The cycle CAN be broken, and that is what we pray for when each child comes into our home. We don't root against their parents, we hope to come alongside them, to support them, to love them, to pray for them...it is hard, it is frustrating and sometimes I DO get angry when the answers seem so simple, yet the issues continue, but if you come into foster care to adopt and aren't willing to support reunification, you might be on the wrong path.
Fostering and adoption are two different things, some people are specifically called to adopt and we have walked that road. We are grateful and heartbroken that it was even necessary it is such a conflicting feeling. If you are called to adopt, you should follow that calling, but if a person gets into fostering, solely to adopt, you're bound to be disappointed. Biological parents are given EVERY opportunity and it is my belief that if a foster parent cannot attempt to support reunification, they're doing everyone a disservice. SOMEtimes, it goes on a long time and it is apparent that reunification just cannot and should not happen, but IF it can, if a child can be safe in their biological home, that is where they belong,
Foster parents have to put the child's feelings far above their own, they have to be willing to risk their own hearts for the sake of the child and the biological family. Parents all parent differently and while we don't all agree on parenting decisions, if a child can be safe, nurtured and loved in their original home, that is where they should be.

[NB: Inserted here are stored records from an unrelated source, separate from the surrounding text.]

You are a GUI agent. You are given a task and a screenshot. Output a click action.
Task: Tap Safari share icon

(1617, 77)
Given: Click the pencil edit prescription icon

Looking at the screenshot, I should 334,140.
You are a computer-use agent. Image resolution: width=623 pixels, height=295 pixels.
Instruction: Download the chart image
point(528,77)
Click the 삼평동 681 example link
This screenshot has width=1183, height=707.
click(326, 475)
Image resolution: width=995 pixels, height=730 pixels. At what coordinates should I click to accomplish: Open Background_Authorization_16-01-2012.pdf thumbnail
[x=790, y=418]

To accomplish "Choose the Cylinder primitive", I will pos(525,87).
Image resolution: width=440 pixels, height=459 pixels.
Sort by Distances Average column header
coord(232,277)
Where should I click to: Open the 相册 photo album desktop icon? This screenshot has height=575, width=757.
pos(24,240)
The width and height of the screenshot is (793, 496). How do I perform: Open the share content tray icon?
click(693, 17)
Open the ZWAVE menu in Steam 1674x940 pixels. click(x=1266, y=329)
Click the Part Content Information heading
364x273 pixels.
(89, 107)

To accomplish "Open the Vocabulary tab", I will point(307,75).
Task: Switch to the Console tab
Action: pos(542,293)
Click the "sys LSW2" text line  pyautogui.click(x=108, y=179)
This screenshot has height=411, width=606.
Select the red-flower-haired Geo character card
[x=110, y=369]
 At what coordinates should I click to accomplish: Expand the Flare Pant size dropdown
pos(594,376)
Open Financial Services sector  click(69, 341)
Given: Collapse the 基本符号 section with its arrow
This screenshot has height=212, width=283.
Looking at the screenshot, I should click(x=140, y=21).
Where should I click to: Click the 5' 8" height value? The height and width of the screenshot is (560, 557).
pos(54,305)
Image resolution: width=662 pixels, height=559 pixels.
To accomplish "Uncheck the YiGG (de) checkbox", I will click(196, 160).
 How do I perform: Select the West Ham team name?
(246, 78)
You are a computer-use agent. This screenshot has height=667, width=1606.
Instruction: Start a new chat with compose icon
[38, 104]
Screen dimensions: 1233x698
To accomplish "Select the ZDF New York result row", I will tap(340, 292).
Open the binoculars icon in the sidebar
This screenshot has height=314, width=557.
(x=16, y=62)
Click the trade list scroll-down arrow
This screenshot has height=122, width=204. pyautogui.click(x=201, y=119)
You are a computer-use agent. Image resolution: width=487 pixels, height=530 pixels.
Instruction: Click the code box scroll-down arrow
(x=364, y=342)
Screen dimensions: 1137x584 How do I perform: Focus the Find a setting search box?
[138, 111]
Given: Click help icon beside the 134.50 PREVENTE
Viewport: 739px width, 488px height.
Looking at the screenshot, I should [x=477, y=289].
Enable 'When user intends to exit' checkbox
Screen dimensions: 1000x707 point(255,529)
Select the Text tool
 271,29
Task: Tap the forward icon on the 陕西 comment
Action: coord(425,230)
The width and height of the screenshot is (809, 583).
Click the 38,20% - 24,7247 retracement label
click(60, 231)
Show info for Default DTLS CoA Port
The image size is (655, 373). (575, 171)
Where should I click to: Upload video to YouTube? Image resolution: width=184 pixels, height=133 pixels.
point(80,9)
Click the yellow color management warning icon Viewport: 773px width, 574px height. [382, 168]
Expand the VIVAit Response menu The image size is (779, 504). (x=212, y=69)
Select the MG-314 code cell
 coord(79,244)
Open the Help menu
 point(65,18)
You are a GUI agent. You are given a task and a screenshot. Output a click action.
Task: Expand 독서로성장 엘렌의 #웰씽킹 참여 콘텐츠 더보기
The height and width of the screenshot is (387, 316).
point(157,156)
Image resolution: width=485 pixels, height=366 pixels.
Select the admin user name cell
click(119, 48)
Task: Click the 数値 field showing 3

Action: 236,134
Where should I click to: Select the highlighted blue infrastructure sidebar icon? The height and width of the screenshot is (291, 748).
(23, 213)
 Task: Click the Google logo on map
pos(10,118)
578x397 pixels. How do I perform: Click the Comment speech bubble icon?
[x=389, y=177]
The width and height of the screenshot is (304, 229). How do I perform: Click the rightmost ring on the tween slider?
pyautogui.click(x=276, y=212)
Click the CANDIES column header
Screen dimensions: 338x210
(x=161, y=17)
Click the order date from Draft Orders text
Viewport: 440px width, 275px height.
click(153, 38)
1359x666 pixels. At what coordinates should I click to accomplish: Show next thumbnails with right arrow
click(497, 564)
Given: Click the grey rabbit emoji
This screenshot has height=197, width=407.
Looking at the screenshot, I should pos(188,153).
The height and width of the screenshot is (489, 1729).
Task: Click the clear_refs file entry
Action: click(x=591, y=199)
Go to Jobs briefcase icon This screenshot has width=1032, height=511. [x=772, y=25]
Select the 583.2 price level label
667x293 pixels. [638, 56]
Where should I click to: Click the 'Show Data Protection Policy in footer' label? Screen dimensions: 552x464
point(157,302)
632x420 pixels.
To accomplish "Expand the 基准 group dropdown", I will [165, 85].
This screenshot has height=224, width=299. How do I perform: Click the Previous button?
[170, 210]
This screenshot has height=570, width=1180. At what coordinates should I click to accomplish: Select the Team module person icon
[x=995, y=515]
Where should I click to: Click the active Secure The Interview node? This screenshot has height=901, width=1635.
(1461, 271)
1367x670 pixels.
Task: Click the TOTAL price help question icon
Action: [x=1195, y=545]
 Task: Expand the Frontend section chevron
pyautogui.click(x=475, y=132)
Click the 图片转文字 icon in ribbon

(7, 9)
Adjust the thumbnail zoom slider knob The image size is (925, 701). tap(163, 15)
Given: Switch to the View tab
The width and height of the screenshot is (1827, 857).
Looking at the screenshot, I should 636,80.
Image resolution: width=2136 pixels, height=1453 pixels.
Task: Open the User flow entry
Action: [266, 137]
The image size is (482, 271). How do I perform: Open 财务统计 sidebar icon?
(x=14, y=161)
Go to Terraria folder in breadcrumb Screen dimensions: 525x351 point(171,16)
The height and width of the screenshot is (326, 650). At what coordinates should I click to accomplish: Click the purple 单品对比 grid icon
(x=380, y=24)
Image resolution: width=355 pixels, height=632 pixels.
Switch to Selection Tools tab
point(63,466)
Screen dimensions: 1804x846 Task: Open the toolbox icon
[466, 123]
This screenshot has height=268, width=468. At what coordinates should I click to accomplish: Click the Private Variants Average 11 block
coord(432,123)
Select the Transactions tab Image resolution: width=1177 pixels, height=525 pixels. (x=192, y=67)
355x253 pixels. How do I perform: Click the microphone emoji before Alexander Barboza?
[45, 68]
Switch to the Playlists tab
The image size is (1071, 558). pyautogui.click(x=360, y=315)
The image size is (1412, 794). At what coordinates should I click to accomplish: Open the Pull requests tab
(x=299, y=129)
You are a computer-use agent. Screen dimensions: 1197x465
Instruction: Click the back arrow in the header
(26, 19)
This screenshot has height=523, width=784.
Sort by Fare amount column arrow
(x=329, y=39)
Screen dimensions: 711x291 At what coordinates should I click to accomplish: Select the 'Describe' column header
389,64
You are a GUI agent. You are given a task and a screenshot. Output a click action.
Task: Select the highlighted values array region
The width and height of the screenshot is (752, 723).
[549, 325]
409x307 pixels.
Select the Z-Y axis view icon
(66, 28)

I guess I say this all to say that I feel like society, Christians especially, are sure to bring awareness to adoption and what a noble calling that is, my position is that while sometimes adoption is necessary, family preservation should be the crux of the orphan crisis. We should be His hands and feet, even and especially to the drug addicted mentally ill birth parent. We need to truly do ALL in our power to try and help families stay together adoption is not a fairy tale, it is necessary sometimes, but it is heartbreaking always, it has lasting effects, my prayer is that the Church is able to do more to step in and help families before their children are taken and come alongside families and help them heal and be the parents they need to be. My hope is that one day there will be no orphan crisis be cause we have become the village and we are coming alongside those who are struggling to help children be safe and loved before fostering or adoption are even needed. These kids are our greatest resource, they are our future and they deserve better.
I shall now step off my soapbox and stop rambling.